Au micro, le secrétaire de l’union départementale CGT, João Pereira Afonso, annonçait « plus de 700 personnes » présentes tandis que la police communiquait sur 750 personnes. Police et CGT était raccord. Mais uniquement sur ce point.

Plus de 700 personnes réunies places Louis Pradel à Lyon, ce jeudi 12 mai, contre la loi travail. ©LB/Rue89Lyon
La place Louis Pradel bouclée par la police
Pour le reste, le secrétaire de l’UD CGT dénonçait une « présence policière démesurée encore une fois » :
« C’est de la provocation, nous explique-t-il. Le but est de semer la zizanie dans le mouvement ».
Le dispositif d’ordre public était impressionnant :
- La place de la Comédie (entre l’hôtel de ville et l’opéra) était interdite d’accès par arrêté municipal. Les organisations syndicales ont dû se rabattre sur la place d’à côté.

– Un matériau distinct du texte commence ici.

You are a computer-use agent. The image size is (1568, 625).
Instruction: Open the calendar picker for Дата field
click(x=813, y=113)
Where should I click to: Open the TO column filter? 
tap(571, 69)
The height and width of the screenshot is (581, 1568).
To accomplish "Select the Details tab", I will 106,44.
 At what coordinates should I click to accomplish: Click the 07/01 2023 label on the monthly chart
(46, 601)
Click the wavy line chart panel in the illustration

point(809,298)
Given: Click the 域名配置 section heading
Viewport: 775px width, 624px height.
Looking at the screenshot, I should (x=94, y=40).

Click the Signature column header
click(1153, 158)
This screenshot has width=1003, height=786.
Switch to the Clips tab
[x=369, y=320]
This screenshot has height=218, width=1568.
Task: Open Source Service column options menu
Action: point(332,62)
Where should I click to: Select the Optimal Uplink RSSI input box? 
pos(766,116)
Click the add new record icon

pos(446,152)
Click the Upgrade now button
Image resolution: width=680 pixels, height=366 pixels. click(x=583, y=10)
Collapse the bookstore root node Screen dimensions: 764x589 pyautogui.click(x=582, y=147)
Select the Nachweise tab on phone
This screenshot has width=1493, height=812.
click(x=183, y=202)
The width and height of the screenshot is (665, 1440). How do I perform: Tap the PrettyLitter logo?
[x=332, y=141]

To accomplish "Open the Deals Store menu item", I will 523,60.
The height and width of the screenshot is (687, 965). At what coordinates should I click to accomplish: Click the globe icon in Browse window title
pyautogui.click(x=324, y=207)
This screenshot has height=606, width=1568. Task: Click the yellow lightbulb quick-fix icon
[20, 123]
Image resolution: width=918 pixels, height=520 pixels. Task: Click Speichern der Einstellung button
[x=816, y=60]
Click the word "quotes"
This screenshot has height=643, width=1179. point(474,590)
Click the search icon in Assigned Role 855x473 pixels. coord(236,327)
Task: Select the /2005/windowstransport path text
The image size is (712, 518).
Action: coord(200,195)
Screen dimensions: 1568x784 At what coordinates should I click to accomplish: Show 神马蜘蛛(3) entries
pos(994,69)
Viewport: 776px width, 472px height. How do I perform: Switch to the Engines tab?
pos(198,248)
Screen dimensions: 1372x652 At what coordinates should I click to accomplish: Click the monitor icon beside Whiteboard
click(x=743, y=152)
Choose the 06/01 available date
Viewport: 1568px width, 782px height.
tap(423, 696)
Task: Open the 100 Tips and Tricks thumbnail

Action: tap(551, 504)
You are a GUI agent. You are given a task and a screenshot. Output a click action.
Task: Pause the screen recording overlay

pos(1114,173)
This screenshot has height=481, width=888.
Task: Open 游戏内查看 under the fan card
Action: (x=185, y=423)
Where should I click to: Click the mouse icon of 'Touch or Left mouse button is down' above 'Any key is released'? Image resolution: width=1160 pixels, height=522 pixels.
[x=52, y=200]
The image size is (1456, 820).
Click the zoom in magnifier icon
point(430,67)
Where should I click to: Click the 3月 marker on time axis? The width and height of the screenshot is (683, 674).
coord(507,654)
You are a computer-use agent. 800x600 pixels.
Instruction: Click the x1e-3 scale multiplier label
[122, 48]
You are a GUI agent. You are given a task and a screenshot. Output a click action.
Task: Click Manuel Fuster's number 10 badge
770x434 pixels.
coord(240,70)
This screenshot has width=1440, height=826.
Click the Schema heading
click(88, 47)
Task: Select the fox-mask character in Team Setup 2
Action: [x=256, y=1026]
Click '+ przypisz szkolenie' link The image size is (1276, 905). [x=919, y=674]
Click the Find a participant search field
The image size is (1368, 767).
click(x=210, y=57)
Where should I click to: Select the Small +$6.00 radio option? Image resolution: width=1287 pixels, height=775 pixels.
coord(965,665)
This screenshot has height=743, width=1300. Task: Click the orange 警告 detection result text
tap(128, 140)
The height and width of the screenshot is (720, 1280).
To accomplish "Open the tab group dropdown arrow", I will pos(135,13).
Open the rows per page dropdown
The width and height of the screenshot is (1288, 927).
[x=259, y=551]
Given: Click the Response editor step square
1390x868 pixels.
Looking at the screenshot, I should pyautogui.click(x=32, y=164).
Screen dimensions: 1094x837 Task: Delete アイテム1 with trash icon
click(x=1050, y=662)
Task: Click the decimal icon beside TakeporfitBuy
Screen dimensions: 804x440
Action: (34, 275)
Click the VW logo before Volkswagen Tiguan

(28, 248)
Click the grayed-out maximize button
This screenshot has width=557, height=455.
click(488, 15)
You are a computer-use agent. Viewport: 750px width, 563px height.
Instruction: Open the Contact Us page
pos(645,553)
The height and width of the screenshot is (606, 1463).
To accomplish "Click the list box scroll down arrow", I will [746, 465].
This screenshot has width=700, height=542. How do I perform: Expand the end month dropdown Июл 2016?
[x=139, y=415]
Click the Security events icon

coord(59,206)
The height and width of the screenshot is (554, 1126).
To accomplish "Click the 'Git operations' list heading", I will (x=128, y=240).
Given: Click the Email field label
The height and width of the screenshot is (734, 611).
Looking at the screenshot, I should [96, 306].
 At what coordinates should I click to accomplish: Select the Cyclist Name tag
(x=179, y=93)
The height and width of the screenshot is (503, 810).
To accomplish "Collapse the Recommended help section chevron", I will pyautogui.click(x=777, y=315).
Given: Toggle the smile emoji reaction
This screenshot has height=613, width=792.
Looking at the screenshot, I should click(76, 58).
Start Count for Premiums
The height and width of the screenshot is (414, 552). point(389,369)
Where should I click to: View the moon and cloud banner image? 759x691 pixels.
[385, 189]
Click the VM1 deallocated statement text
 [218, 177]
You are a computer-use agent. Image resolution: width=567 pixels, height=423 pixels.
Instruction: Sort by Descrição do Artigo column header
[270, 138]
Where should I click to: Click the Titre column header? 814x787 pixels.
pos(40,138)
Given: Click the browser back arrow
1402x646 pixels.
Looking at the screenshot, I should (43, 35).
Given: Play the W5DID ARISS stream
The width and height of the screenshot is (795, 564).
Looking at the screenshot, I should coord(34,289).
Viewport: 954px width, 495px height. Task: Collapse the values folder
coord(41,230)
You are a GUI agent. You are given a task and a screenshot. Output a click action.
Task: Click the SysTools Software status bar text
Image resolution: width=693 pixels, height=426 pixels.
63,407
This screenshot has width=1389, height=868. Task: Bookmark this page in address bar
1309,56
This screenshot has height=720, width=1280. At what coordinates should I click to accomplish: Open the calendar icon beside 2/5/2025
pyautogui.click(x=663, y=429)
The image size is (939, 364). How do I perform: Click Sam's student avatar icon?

- Pour accéder à la place Louis Pradel, les policiers et gendarmes mobiles faisaient ouvrir les sacs des passants et des manifestants.
Selon la police, les contrôles étaient opérés sur réquisition du procureur de la République, notamment pour mettre la main sur des projectiles afin de prévenir les mêmes incidents que la précédente manifestation syndicale.
D’après la même source, deux personnes ont été interpellées suite à ces contrôles. L’une pour « possession de faux billets » et l’autre pour des « stupéfiants et un couteau ».
Vers 14 heures, une troisième personnes a été interpellées en lien avec les dégradations commises lors de la manifestation sauvage de mardi soir.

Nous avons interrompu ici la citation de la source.